Globalization Acceleration: The mobility of capital (Chapter Fifty-Five) has enabled the wealthy and corporations to evade responsibility globally, rendering the “punishability” of institutions (Chapter Fifty-Eight) completely ineffective in the economic sphere.
Third Thesis: The Revelation of Destiny: The Urgency of Reconstitution
V. Acknowledging Inevitability: Breaking Free from the Illusion of “Accidentalism”
The grand perspective of Chapter Fifty-Nine compels us to break free from the illusion of attributing problems to “accidental factors” (such as a particular leader, a particular scandal).
The Essence of the Problem: America’s crisis is “endogenous and structural”—a manifestation of historical inevitability in a specific era.
The Urgency of Reconstitution: Only by acknowledging this historical inevitability can we understand the futility of patching the old system (Chapter Forty-Nine) and accept the necessity of structural reconstitution.
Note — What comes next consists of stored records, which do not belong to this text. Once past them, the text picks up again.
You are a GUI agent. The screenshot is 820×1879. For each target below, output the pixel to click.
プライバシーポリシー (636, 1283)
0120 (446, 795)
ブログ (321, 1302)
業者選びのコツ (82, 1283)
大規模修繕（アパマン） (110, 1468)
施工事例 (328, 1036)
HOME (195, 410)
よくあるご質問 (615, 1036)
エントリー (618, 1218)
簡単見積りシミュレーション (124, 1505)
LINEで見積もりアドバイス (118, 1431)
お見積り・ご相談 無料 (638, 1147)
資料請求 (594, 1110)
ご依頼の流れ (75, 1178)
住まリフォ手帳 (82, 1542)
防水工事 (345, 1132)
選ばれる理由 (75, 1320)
VI. History’s Ultimate Test: Transformation or Collapse
Historical destiny does not mean that nothing can be done. Rather, it poses the ultimate test for institutions:
Whether a system possesses genuine resilience lies not in its ability to avoid problems, but in its ability to achieve “systematic, creative transformation” through internal mechanisms once problems erupt, thereby avoiding ultimate collapse.
This is the fundamental choice facing the United States on the “brink of fragmentation” (Chapter Fifty).
VII. Chapter Conclusion: The Ultimate Diagnosis of Part Four
Chapter Fifty-Nine draws a concluding summary for Part Four, “The System’s ‘Resistance’”:
Ultimate Diagnosis: The failure of American institutions is the historical destiny of systematic corrosion of normative spirit by human self-interest. This corrosion manifests as the inertia of loophole exploitation, legal obsolescence, legalized bribery, evasion of responsibility, and failure of accountability.
Transition to the Next Stage: Since institutional failure has become inevitable and irreversible, public anger and social energy will inevitably shift toward deeper “cultural and identity” wars.